Source code for cltk.dependency.processes

"""``Process`` classes for accessing the Stanza project."""

from copy import copy
from dataclasses import dataclass
from typing import Any, Literal, Optional

import spacy
import stanza
from boltons.cacheutils import cachedproperty

from cltk.core.data_types import Doc, MorphosyntacticFeature, Process, Word
from cltk.dependency.spacy_wrapper import SpacyWrapper
from cltk.dependency.stanza_wrapper import StanzaWrapper
from cltk.dependency.tree import DependencyTree
from cltk.morphology.morphosyntax import (
    MorphosyntacticFeatureBundle,
    from_ud,
    to_categorial,
)


[docs]@dataclass
class StanzaProcess(Process):
    """A ``Process`` type to capture everything
    that the ``stanza`` project can do for a
    given language.

    .. note::
        ``stanza`` has only partial functionality available for some languages.

    >>> from cltk.languages.example_texts import get_example_text
    >>> process_stanza = StanzaProcess(language="lat")
    >>> isinstance(process_stanza, StanzaProcess)
    True
    >>> from stanza.models.common.doc import Document
    >>> output_doc = process_stanza.run(Doc(raw=get_example_text("lat")))
    >>> isinstance(output_doc.stanza_doc, Document)
    True
    """

    language: str = None

    @cachedproperty
    def algorithm(self):
        return StanzaWrapper.get_nlp(language=self.language)

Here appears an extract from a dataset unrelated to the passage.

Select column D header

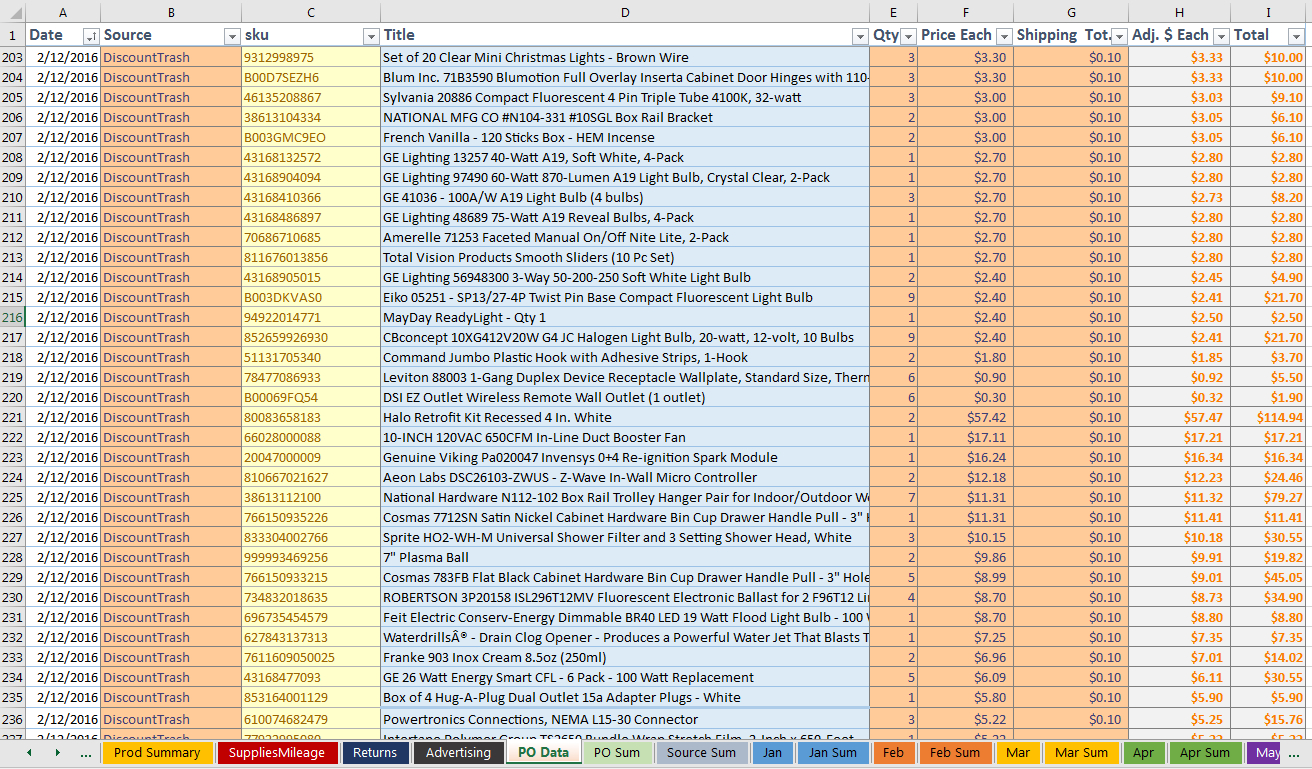(625, 12)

[docs]    def run(self, input_doc: Doc) -> Doc:
        output_doc = copy(input_doc)
        stanza_wrapper = self.algorithm
        if output_doc.normalized_text:
            input_text = output_doc.normalized_text
        else:
            input_text = output_doc.raw
        stanza_doc = stanza_wrapper.parse(input_text)
        cltk_words = self.stanza_to_cltk_word_type(stanza_doc)
        output_doc.words = cltk_words
        output_doc.stanza_doc = stanza_doc

        return output_doc

[docs]    @staticmethod
    def stanza_to_cltk_word_type(stanza_doc):
        """Take an entire ``stanza`` document, extract
        each word, and encode it in the way expected by
        the CLTK's ``Word`` type.

        >>> from cltk.dependency.processes import StanzaProcess
        >>> from cltk.languages.example_texts import get_example_text
        >>> process_stanza = StanzaProcess(language="lat")
        >>> cltk_words = process_stanza.run(Doc(raw=get_example_text("lat"))).words
        >>> isinstance(cltk_words, list)
        True
        >>> isinstance(cltk_words[0], Word)
        True
        >>> cltk_words[0]
         Word(index_char_start=None, index_char_stop=None, index_token=0, index_sentence=0, string='Gallia', pos=noun, lemma='Gallia', stem=None, scansion=None, xpos='A1|grn1|casA|gen2', upos='NOUN', dependency_relation='nsubj', governor=1, features={Case: [nominative], Gender: [feminine], InflClass: [ind_eur_a], Number: [singular]}, category={F: [neg], N: [pos], V: [neg]}, stop=None, named_entity=None, syllables=None, phonetic_transcription=None, definition=None)

        """

        words_list: list[Word] = list()

        for sentence_index, sentence in enumerate(stanza_doc.sentences):
            sent_words: dict[int, Word] = dict()
            indices: list[tuple[int, int]] = list()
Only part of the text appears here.